As a clearer analogy, how do I know what you see when you see a red object? Yes, we agree that it is “red”, but each of us is comparing to previous examples of red objects. It is conceivable that were I to get a raw “sensation” feed from your brain I’d find the sensation you call “red” I’d call “green”. The problem is this doesn’t seem to be at all possible. The best I can do in describing a color sensation is to compare it to others, and all information about qualia is lost.

IMHO, the diagnosis of all phsychiatric disorders is highly subjective and is dependent on the skill and experience of the diagnostician. ADD, ADHD, and my favorite, Bipolar Disorder are the diagnoses de jour, so we see a lot more of them every day. Life would be easier if they could stick a guage up your ass and say, "You are crazy, take these."but they can’t. Doctors must rely on actually asking questions to their patients or the patient’s parents and have faith that the answers they get are honest and unbiased. Then, too often, after a diagnosis has been made they throw pills after the problem rather than putting an emphasis on counselling and teaching the patients how to deal with the problem. This might improve if insurance covered counselling.
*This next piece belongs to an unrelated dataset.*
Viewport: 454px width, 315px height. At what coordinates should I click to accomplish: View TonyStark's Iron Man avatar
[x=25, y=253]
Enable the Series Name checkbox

Well luckysevens according to the pharmecuetical company ads, all phsychiatric conditions are chemical imbalances in the brain.

Tell people what time it is, wait for a while, and ask them what time they think it is.
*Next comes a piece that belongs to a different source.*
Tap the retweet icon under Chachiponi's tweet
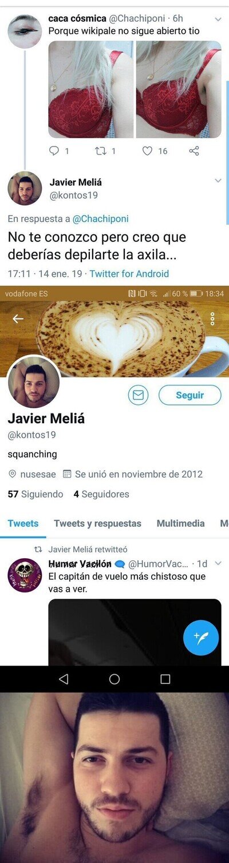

When I worked in hospital labs and had to spin specimens down in a centrifuge for 10 minutes, I was able to learn how long 10 minutes was. I could guess the end of 10 minutes from a random starting point within about 10 seconds. That has also allowed me to be able to accurately gauge longer periods of time to within about 2 minutes, unless I’m insanely distracted by something(s). My son, on the other hand, has a very poor ability to judge passage of time or time to a deadline. I think time for him is a number on a digital clock face, or the positions of the hands of an analog clock. I don’t think he perceives time as a quantity as much as he perceives time as one event following another. He lives very much in the present, with the past an irrelevant memory not worth bothering with and the future an abstraction that will arrive sometime and has little to do with now. He is slowly learning to prepare for the future, but only with concrete events that we repeat often.

Pharmaceutical companies love the words “chemical imbalance” because that makes them relevant. However, with the autistic spectrum disorders the problem seems to be neural organization, or a physical problem rather than the far more sexy “chemical imbalance.”